So while Benschoter is technically compliant with company policy, the hilarious clips she’s created double up as a kind of bizarre protest.
“The worse the wig, the better,” she said. “It is a way to open up the conversation with the customers who think it is insane that I have to cover my pink hair.”
She’s got a point. It seems pretty old-school to judge your employees on their external expression.
And according to organisational psychologist Gena Cox, it’s not just ‘old-school’, but extremely biased.
Cox shed some light on why rules against unnatural hair colours or tattoos persist in some corporations, outlining that, “Companies focus disproportionately on employees’ visual characteristics when they have a preconceived notion of what the ‘ideal employee’ looks like and when they believe their clients and customers share that bias.”

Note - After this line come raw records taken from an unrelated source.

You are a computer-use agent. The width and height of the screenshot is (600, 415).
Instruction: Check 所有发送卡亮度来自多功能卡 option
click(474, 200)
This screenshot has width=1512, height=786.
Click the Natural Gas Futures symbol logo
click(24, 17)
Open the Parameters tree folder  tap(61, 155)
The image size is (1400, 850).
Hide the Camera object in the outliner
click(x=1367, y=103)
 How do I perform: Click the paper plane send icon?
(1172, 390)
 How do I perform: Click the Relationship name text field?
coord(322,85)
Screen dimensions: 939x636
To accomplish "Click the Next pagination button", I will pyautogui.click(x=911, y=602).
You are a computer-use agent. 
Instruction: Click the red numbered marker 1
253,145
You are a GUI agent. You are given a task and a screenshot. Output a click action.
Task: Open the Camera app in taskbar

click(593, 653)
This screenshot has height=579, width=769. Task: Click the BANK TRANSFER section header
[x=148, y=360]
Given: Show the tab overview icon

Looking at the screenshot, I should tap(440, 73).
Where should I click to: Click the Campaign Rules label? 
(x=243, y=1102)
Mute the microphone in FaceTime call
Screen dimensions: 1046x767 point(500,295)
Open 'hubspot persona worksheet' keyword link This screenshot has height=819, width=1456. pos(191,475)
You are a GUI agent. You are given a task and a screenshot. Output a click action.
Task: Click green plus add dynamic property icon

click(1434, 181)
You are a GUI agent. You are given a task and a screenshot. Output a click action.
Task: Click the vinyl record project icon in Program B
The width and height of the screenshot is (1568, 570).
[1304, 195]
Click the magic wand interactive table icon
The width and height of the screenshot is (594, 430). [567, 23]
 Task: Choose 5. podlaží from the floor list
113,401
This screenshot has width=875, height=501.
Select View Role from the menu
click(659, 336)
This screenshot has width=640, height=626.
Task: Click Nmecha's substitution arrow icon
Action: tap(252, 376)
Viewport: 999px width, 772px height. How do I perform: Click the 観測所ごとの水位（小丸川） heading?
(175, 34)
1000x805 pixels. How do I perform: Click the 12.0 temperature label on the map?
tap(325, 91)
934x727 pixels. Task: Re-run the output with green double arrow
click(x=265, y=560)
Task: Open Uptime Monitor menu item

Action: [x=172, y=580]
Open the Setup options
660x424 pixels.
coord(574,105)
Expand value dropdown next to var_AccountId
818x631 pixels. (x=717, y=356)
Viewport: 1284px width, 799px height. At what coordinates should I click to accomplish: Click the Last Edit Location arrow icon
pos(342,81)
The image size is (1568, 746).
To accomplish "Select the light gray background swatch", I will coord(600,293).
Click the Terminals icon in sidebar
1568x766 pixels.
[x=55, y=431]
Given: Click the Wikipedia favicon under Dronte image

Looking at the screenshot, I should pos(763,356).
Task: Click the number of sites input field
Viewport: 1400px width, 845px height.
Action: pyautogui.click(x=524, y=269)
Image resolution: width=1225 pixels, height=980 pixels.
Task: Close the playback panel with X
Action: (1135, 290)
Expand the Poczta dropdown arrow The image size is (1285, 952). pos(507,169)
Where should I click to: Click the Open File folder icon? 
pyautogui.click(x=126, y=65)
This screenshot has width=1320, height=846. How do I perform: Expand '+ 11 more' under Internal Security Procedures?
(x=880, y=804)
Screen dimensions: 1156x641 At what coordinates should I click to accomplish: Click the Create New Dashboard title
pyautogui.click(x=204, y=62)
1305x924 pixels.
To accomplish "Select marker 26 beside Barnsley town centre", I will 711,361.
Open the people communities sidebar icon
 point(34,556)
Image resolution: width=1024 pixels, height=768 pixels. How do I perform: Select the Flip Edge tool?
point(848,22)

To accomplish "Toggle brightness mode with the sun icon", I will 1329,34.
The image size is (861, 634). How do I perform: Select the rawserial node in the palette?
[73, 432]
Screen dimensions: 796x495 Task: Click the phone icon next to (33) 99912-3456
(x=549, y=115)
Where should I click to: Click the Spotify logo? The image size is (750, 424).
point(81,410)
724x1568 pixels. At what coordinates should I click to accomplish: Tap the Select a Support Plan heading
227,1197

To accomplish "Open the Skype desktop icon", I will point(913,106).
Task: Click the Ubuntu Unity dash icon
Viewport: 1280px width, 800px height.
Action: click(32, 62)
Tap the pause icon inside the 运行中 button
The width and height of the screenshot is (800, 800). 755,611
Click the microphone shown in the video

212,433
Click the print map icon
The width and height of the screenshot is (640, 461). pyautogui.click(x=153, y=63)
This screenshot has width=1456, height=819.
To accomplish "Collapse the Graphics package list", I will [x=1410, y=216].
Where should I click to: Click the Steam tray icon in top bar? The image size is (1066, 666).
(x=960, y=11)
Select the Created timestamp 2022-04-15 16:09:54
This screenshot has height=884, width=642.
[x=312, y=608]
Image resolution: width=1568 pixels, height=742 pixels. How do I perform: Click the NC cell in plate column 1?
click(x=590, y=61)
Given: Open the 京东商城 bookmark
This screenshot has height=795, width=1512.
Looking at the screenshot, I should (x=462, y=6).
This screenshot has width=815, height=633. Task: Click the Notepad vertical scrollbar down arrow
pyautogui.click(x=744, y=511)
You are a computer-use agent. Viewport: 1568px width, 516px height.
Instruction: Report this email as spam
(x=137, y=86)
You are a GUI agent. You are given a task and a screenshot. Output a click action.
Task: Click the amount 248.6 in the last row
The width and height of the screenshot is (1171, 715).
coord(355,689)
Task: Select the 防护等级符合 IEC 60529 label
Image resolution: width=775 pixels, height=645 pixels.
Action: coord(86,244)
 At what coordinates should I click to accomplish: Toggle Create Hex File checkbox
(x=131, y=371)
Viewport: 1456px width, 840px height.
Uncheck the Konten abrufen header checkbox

Such policies reflect prejudiced notions of ‘normal’ and hinder workplace inclusivity. Since Benschoter’s brilliant malicious compliance wig journey, many more TikTok users have found the confidence to share similar experiences regarding workplace inclusivity.
One commenter shared that she, “had to cover my blue hair at Applebee’s, so I wore a jheri curl wig,” while another mentioned that she and her colleagues have also adopted the ‘terrible wig’ protest, “My friends wear Karen wigs that match. It’s unhingedly hilarious.”
As an appreciator of alternative expression, this is the kind of malicious compliance I can get behind. Hopefully the slew of awful fake hairdos gracing corporate spaces due to draconian dress policies will make conservative bosses do a double-take when it comes to telling people what to do with their bodies.